Promoted and run by professionals, Indostar Capital Finance (INDOSTAR) is an NBFC, with a presence spanning multiple segments (unlike other NBFCs with a monoline business). After commencing operations as a special situation corporate and developer financier, INDOSTAR managed to pull off a transition to retail lending (fashionable).

Between FY12-18, AUMs grew at around 39 percent CAGR (as expected by an NBFC of its size), spearheaded by the corporate segment with ample demand and benign liquidity. Recent growth has been retail driven (SME, VF and housing finance).

Opportunistic and tactile lending by an astute management translated into (1) superior yields (around 15 percent over FY13-18), (2) astounding asset quality (G/NNPAs: 90/60bps), (3) efficient operations and (4) thus lofty RoAAs (4.7 percent, FY13-18). Granular growth will de-risk the overall book, hereon.

Further, the ability to increase leverage will drive RoAEs. At a little over around 1x trailing ABV, valuations are attractive even if we assume significant slippages (unlikely). Initiate coverage with a buy (target price of Rs 549, 1.5xMar-21E ABV of Rs 366).

Brokerage: BP Wealth

Dishman Carbogen Amcis: Buy | Target: Rs 291 | Return: 42%

Dishman Carbogen Amcis (DCAL) has built a healthy order book in CRAMS, which is virtually full of current capacities, and thus the management’s focus is shifting to improve profitability. We expect a significant growth in earnings over the next couple of years (earnings CAGR of around 33 percent in FY18-21E), which will aid to generate sizable cash flows.

Apart from Niraparib, there are three to four potential launches in near future, which will not only accelerate growth, but also de-risk earnings from blockbuster products.

The emerging signs of a recovery in Carbogen, robust prospects from Vitamin D business, concentration on sweating off the assets and improving the financial ratios like Debt/Equity and ROCE, gives us confidence on its performance.

Given its significant operating leverage, a pick-up in revenue growth can deliver significant earning up-sides and trigger a rerating. At the current market price (of Rs 210) the company is trading at 13.3x its FY20E consolidated EPS of Rs 15.7 and 10.1x its FY21E consolidated EPS of Rs 20.8.

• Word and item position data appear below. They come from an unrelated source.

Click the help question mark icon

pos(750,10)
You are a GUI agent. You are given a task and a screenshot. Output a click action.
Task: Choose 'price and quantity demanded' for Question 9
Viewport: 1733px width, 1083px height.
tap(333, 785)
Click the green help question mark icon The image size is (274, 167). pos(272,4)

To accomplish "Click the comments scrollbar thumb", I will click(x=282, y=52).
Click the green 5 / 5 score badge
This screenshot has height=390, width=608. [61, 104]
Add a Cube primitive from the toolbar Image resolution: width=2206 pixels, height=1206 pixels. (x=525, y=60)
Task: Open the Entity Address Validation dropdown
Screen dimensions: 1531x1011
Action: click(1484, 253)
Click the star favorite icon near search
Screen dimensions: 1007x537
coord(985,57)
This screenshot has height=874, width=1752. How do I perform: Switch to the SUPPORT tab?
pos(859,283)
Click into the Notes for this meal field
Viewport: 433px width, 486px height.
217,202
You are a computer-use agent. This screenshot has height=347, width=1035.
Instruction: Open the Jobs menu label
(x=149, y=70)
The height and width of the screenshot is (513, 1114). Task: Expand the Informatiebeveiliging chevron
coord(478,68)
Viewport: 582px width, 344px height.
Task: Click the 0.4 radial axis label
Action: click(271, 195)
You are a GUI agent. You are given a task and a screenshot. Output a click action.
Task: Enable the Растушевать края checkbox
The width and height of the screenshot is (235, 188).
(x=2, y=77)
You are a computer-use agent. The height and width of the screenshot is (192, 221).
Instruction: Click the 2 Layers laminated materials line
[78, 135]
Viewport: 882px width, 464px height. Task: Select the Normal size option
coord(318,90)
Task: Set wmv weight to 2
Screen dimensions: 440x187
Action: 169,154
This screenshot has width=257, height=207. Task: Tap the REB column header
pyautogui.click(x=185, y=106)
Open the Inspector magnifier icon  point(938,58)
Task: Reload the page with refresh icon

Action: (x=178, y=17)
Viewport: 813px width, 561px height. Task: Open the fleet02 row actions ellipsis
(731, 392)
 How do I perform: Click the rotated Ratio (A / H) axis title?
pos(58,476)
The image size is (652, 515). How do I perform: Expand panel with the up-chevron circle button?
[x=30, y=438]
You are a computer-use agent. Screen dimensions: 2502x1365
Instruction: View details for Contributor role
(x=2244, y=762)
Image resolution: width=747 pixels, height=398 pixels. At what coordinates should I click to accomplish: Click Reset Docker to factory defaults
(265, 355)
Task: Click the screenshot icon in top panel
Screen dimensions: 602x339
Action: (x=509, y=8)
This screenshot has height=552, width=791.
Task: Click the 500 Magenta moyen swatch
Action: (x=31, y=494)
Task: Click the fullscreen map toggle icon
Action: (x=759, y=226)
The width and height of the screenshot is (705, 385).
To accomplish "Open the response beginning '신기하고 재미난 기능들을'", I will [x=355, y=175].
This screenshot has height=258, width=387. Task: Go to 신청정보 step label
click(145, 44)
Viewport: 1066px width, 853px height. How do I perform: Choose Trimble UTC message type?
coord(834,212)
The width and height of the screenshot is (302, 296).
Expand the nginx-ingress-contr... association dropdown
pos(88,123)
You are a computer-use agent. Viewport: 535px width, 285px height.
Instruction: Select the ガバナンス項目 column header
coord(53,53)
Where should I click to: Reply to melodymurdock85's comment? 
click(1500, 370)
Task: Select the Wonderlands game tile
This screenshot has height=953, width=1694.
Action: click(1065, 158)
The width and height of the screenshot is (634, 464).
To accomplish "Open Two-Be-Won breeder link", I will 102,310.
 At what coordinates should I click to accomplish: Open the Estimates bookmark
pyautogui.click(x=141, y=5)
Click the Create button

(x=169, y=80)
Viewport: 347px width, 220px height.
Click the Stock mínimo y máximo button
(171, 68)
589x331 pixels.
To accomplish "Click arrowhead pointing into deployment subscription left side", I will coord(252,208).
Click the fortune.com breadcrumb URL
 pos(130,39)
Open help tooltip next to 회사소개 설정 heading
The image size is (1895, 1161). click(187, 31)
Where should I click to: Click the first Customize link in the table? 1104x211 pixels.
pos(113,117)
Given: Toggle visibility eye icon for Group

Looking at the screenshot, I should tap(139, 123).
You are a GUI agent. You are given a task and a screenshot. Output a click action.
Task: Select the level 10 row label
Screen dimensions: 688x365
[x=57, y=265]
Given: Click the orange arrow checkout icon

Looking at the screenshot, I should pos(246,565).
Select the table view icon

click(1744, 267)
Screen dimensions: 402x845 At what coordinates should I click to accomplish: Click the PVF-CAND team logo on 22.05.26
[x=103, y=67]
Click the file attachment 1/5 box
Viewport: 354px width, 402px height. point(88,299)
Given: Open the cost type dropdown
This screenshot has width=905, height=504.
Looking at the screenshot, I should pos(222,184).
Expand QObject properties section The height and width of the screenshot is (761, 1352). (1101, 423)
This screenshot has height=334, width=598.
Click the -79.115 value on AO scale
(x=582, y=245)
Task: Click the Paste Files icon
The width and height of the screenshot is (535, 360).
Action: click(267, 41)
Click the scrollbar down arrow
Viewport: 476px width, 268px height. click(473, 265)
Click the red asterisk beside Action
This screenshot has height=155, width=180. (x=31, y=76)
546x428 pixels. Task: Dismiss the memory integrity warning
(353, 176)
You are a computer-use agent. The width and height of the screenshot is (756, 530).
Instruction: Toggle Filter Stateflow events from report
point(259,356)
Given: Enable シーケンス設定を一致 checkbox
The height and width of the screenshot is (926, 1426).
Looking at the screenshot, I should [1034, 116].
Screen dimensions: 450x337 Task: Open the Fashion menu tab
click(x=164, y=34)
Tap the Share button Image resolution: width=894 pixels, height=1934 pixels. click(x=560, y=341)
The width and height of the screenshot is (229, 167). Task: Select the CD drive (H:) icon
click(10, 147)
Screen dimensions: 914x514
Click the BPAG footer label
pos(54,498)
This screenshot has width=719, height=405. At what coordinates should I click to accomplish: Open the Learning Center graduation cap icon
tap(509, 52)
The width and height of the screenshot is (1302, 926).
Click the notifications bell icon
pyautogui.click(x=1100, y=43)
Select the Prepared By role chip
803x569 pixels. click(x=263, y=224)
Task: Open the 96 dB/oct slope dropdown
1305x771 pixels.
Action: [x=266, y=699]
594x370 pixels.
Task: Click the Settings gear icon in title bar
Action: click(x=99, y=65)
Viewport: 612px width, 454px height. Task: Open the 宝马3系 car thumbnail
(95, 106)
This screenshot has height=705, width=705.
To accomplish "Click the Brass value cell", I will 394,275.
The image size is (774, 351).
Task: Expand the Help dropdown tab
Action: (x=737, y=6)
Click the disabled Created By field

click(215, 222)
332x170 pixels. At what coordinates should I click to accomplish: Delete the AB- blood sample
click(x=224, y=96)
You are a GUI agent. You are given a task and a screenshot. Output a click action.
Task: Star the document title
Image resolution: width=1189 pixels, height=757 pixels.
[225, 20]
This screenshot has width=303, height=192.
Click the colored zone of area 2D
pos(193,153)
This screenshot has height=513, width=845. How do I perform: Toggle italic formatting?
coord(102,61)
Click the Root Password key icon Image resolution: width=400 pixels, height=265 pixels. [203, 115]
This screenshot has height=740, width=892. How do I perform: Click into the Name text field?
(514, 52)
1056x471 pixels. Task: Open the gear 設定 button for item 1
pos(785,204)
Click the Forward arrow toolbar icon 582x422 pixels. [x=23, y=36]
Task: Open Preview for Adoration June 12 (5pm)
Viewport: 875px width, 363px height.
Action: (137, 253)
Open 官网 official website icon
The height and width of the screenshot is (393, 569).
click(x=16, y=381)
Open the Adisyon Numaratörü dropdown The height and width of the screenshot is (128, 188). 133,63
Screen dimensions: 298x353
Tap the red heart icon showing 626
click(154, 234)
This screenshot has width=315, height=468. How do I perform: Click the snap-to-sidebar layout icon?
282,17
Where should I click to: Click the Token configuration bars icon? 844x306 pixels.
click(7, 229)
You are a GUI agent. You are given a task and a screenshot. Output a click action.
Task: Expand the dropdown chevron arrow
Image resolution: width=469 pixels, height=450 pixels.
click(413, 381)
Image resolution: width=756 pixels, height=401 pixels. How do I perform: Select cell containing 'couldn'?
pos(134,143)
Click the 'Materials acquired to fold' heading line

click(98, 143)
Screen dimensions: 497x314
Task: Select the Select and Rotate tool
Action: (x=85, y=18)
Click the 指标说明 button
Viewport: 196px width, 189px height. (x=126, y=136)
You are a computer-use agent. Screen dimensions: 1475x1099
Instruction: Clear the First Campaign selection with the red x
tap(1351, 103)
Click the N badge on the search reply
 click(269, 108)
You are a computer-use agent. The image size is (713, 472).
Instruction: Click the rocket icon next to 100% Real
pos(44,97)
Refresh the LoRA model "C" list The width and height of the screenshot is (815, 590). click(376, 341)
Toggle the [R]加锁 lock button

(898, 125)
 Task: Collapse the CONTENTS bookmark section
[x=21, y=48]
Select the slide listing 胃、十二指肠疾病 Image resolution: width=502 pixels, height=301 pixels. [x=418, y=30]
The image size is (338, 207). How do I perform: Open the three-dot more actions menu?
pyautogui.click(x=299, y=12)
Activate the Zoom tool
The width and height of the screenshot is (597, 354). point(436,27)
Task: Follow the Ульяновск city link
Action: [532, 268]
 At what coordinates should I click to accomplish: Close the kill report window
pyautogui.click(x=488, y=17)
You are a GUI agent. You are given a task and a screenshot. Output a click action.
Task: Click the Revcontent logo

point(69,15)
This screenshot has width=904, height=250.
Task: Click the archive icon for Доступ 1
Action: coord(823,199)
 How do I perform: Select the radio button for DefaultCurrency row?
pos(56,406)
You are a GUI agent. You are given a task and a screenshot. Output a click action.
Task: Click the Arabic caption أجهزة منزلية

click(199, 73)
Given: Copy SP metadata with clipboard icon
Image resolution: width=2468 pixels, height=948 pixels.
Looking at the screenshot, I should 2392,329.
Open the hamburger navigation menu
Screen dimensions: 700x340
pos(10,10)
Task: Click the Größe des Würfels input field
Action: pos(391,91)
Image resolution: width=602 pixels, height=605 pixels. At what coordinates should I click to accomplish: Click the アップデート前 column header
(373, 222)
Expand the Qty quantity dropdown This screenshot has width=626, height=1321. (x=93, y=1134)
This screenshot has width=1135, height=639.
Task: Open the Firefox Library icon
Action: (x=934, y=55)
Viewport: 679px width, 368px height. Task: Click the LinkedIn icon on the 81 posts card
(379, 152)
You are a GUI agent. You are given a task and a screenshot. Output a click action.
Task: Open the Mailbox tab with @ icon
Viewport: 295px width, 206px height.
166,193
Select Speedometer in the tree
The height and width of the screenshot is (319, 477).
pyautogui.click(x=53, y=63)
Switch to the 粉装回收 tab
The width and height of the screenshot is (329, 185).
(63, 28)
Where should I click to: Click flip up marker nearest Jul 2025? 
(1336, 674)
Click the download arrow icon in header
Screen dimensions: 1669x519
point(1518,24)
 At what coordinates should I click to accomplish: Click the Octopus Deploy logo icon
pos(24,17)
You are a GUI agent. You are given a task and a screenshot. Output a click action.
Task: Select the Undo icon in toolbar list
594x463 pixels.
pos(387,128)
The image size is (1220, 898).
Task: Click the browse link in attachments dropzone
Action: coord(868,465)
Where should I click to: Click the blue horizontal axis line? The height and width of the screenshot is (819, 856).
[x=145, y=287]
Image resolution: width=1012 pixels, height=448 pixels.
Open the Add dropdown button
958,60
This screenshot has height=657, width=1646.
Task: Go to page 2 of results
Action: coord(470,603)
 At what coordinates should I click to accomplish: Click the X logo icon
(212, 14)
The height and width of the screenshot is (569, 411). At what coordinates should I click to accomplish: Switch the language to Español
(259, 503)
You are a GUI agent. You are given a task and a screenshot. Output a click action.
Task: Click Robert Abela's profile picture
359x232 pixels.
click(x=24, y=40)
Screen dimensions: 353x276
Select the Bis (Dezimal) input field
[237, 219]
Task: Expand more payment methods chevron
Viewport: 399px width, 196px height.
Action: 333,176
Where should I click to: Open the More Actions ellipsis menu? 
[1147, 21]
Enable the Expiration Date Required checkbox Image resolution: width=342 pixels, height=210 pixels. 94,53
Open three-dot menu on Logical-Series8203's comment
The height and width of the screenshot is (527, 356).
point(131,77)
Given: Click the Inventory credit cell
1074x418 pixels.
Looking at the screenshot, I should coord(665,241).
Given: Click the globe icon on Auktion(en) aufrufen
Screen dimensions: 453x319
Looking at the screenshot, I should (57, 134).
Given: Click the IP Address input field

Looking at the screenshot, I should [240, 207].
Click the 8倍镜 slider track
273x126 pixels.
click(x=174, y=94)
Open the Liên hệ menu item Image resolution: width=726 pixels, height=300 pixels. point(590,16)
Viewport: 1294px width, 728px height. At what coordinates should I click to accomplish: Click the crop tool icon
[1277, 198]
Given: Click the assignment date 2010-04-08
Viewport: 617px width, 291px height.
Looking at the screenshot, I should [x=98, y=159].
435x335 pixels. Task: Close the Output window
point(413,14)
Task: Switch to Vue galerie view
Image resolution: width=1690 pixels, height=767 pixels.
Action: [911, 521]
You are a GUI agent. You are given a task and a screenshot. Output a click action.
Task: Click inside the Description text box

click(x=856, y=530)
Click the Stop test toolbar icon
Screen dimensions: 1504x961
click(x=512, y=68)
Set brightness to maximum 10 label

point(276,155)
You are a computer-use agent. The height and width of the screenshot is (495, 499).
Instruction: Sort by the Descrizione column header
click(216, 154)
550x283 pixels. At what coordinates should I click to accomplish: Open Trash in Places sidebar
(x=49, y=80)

We believe the valuations are attractive and the stock can give decent returns in the future. Thus, we give a buy rating on the stock by assigning 14x (30 percent discount to Cyclically Adjusted Price Earnings (CAPE) 10-year average P/E) of its FY21E earrings and arrive at a target price of Rs 291 for an investment horizon of 12-15 months.

Disclaimer: The views and investment tips expressed by investment expert on moneycontrol.com are his own and not that of the website or its management. Moneycontrol.com advises users to check with certified experts before taking any investment decisions.